%%
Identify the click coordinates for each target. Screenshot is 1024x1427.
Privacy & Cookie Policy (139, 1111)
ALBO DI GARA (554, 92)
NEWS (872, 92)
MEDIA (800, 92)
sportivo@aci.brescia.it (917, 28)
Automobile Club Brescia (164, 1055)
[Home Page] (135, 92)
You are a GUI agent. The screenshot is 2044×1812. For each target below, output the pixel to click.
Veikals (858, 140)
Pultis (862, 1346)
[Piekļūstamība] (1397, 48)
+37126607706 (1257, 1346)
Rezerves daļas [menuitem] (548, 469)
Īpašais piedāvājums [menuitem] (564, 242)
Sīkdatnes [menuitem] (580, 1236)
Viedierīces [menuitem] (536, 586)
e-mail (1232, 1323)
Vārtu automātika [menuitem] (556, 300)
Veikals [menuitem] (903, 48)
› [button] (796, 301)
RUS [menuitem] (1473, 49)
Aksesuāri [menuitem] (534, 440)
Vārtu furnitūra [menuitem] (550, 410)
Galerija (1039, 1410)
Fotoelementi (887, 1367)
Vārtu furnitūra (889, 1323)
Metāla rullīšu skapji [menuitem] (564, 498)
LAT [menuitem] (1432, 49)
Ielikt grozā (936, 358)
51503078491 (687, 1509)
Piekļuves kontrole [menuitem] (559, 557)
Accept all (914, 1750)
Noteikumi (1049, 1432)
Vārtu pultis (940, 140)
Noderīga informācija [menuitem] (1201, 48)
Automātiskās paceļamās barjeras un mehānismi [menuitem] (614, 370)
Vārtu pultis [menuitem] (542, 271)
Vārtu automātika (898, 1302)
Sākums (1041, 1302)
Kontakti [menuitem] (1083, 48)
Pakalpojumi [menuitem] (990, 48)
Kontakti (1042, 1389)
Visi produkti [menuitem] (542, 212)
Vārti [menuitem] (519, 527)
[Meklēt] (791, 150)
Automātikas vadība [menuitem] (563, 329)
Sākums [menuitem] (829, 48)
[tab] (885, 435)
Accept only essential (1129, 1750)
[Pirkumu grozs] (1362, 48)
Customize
%%
Return only and exactly the lines from the one that contains "Kontakti [menuitem] (1083, 48)" through the final line of the material above.

* Answer:
Kontakti [menuitem] (1083, 48)
Pakalpojumi [menuitem] (990, 48)
Kontakti (1042, 1389)
Visi produkti [menuitem] (542, 212)
Vārti [menuitem] (519, 527)
[Meklēt] (791, 150)
Automātikas vadība [menuitem] (563, 329)
Sākums [menuitem] (829, 48)
[tab] (885, 435)
Accept only essential (1129, 1750)
[Pirkumu grozs] (1362, 48)
Customize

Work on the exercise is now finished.